Saat menantikan makanan yang kami pesan, mata saya terantuk kalender terbalik di ujung meja. Ada sembilan tanda tangan di situ. Mungkin itu latihan. Atau entah. Penulisnya bisa saja lebih dari seorang.
Maka saya pun teringat tanda tangan saya. Makin ke sini makin tak jelas. Ada dua penyebabnya. Pertama: tidak setiap hari saya menulis dengan tangan karena ponsel telah mengambil banyak kebiasaan dan kebisaan saya.
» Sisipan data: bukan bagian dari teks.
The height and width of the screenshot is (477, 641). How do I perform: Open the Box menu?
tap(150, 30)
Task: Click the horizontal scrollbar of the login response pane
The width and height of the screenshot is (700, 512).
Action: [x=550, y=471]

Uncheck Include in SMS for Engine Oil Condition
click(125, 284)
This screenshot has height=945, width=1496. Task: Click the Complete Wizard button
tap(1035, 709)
Kedua: sudah jarang menulis dengan tangan masih jarang menandatangani dokumen pula. Tanda tangan terakhir saya pada buku sudah berbeda dari yang dulu dan lebih dulu.
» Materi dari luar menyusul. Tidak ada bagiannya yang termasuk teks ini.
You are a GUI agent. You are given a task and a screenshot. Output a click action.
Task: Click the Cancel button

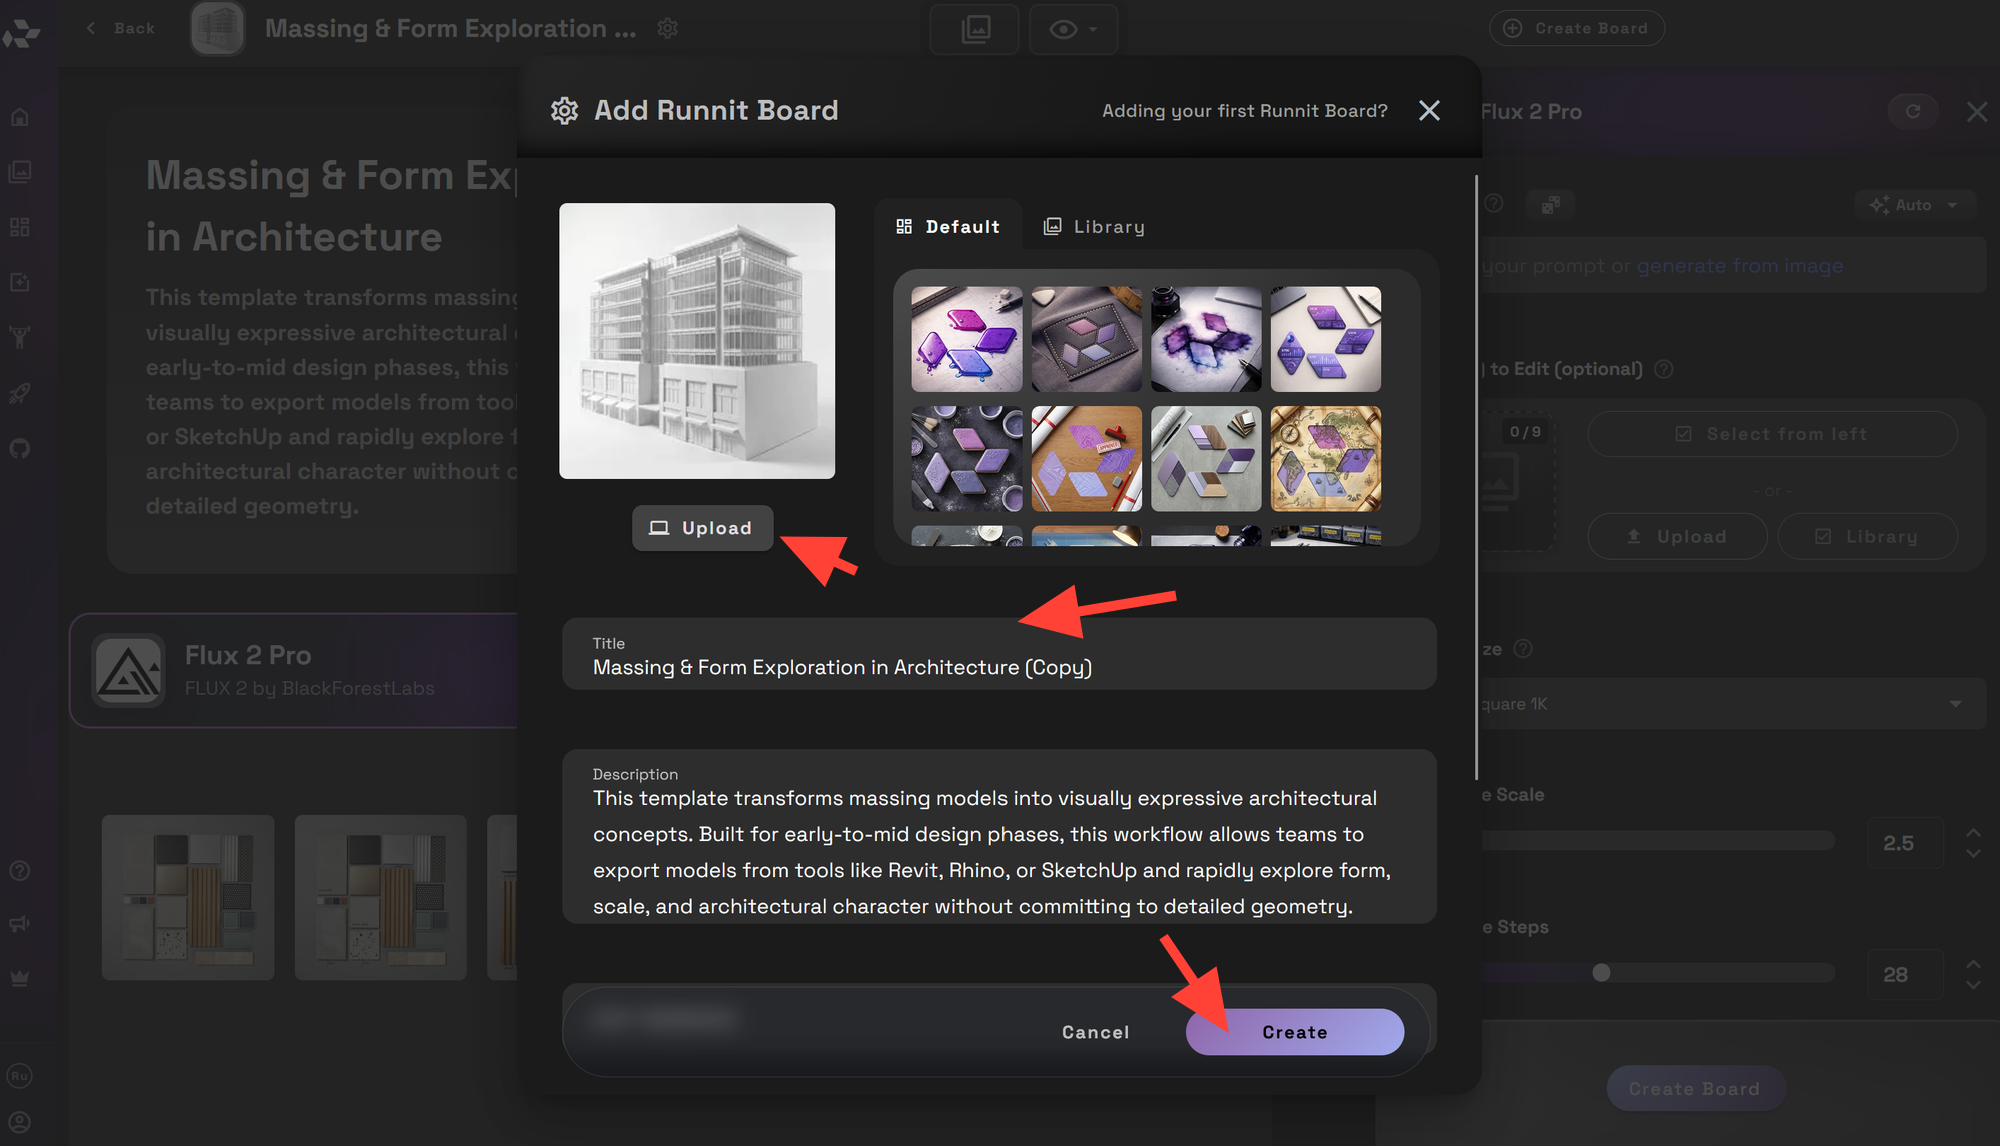pyautogui.click(x=1095, y=1032)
Mungkin Anda pun demikian. Tanda tangan Anda hari ini tak seperti dua puluh tahun silam. Tentu dengan catatan tanda tangan Anda tak berubah gaya.
Tanda tangan saya saat SD, SMP, SMA, dan kuliah berlainan langgam. Saat kuliah berganti sekali, yang versi terakhir bertahan hingga kini. Mungkin Anda juga begitu.
Selama SMA hingga awal kuliah tanda tangan saya menurun, bukan menyamping. Saya meniru tanda tangan Ayip Bakar, kolumnis dari Jatiwangi, Majalengka, Jabar. Tanda tangan Pak Ayip dalam kartu Natal untuk Bapak membuat saya terkesan.
Ahli grafologi dapat membuat tafsir tentang gaya tulisan dan tanda tangan seseorang. Nah, sekarang coba Anda lihat tanda tangan tujuh presiden Indonesia. Manakah yang paling mengesankan Anda?
4 Comments
Suatu ketika saya ke BCA lalu diminta menandatangani sebuah berkas yang sudah disiapkan mbak CS bank tersebut. Saya teken. Habis itu mbak CS bikin berkas baru, dan minta saya tanda tangan lagi, karena tanda tangan saya di berkas pertama kurang sesuai dengan contoh tanda tangan yang disimpan pihak bank. 😁
Saya juga pernah mengalami 🤣
Perlukah kita bersulang ciu Bekonang?